Facebook: Is Frictionless Sharing the Future of Social Networking?

  • In a recent GigaOM article, Matthew Ingram provides a compelling alternative viewpoint to the recently publicized complaints regarding Facebook’s philosophy of “frictionless sharing.”
  • The concept — which essentially allows apps and online publishers to post a user’s activity to their wall without permission — has raised a legitimate concern in terms of whether the feature is a worthwhile addition or an invasion of privacy.
  • “Consumer advocacy groups such as the Electronic Privacy Information Center are arguing the latter, and have even asked the government to step in, while some users have deleted their Facebook accounts in protest,” reports Ingram. “But there’s an argument to be made that Facebook isn’t forcing anyone to share; it’s simply adapting to the increasingly social way that we are living our lives online.”
  • While it’s easy to see the concerns regarding privacy, there are clear benefits to this type of sharing. Ticker, for example, can often provide “serendipitous experiences” such as finding interesting music, video clips, or articles based on the activity of friends. “It also fits right in with the concept that underlies Facebook and most social networking,” suggests the article, “which is what user-interface designer Leisa Reichelt has called ‘ambient intimacy’: the idea that there’s something to be gained by having transient and lightweight connections to people in your life.”
  • The article points out that the news feed was also originally heavily criticized when it launched in 2006, but eventually became immensely popular.
  • Zuckerberg’s “law of social sharing,” which notes that the amount of data people share doubles each year, is a “good predictor of what people will do, regardless of what they say they will do or how much they criticize features like frictionless sharing from social apps.”
  • “And soon, the idea that apps are sharing a continuous stream of our activity will seem just as commonplace and uncontroversial as the original news feed,” contends Ingram.
  • The article argues that “social sharing online isn’t going away any time soon; it’s not just the core of Facebook, but the organizing principle of the modern Web — Facebook is just a symptom of that change, not the cause.”

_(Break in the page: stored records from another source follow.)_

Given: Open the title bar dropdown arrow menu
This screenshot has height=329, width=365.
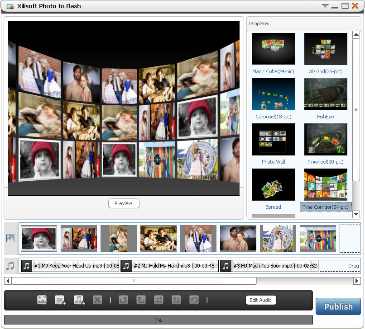Looking at the screenshot, I should click(325, 6).
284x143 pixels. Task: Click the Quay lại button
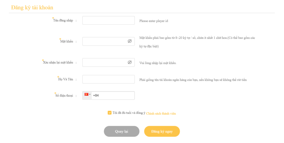pos(121,131)

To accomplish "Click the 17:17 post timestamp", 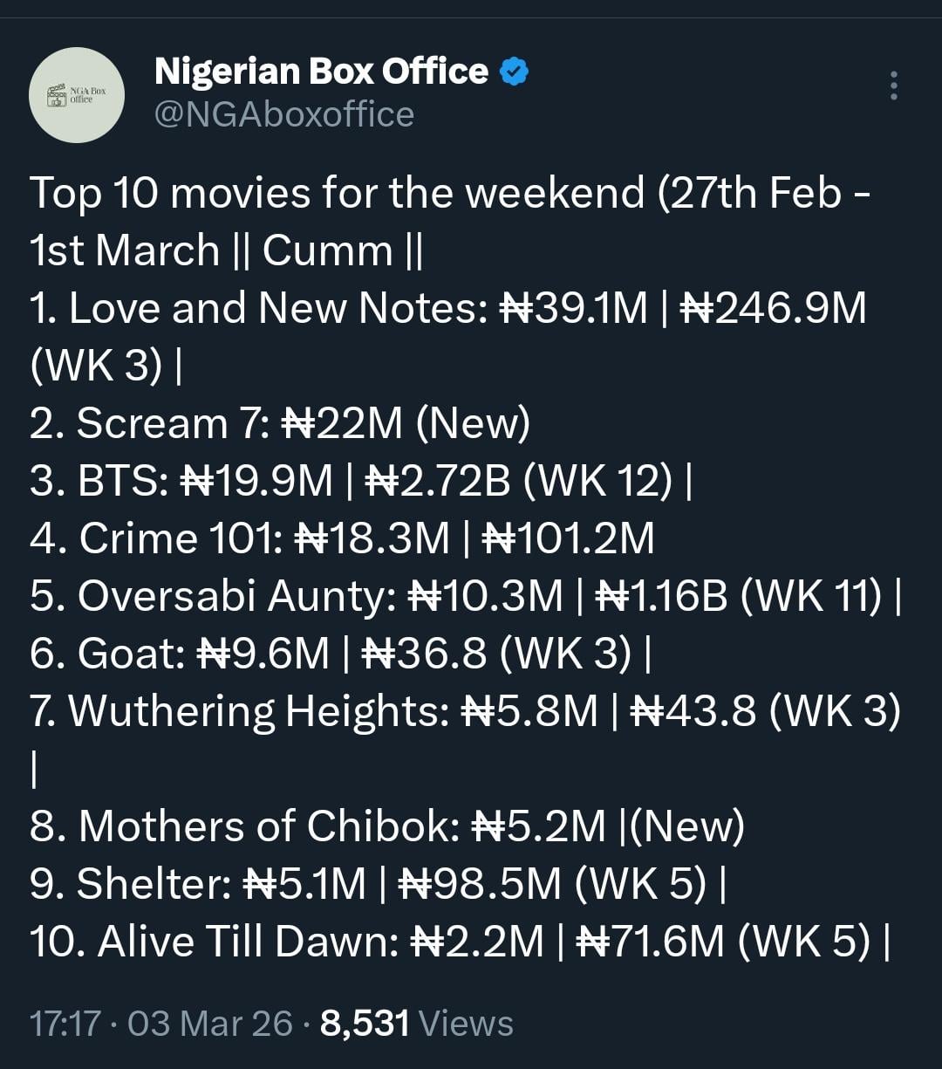I will [x=65, y=1023].
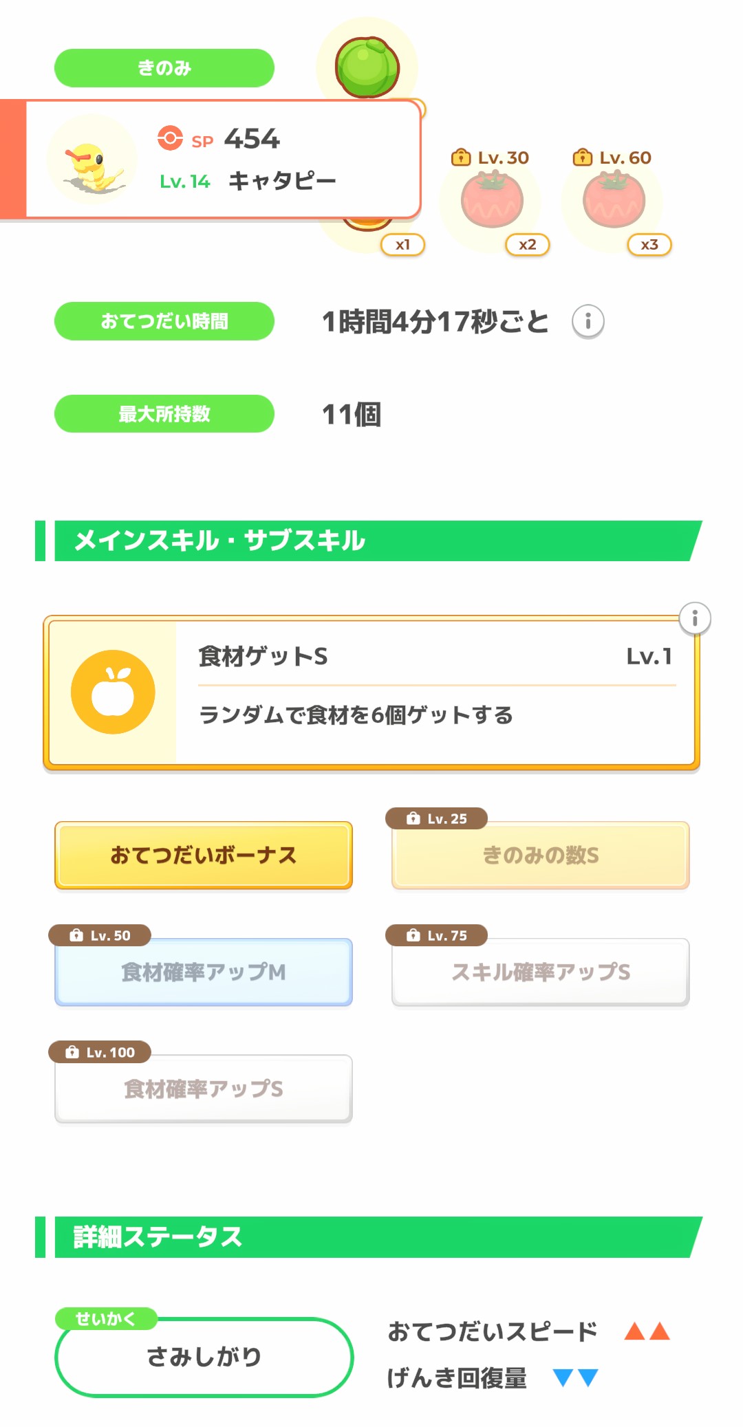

Privacy Watchdog Groups Ask the FTC to Investigate Facebook Features

  • An association of privacy groups, led by the Washington-based Electronic Privacy Information Center, has asked for a federal investigation into Facebook features that broadcast new information about users. The new partnerships with media platforms allow Facebook to acquire extensive data about user behavior.
  • “That information could also be made available to marketing companies for use in focusing advertisements, and potentially to government agencies interested in tracking people’s behavior,” suggests The New York Times.
  • In a letter to the Federal Trade Commission, privacy advocates wrote, “frictionless sharing creates several privacy and security problems for users.”
  • Facebook responded by explaining its users have more control than what is being suggested. “Some groups believe people shouldn’t have the option to easily share the songs they are listening to or other content with their friends,” company spokesman Andrew Noyes communicated via e-mail. “We couldn’t disagree more and have built a system that people can choose to use, and we hope people will give it a try. If not, they can simply continue listening and reading as they always have.”
  • According to the article, “the FTC does not comment on whether it is investigating any company unless it has some results to release.”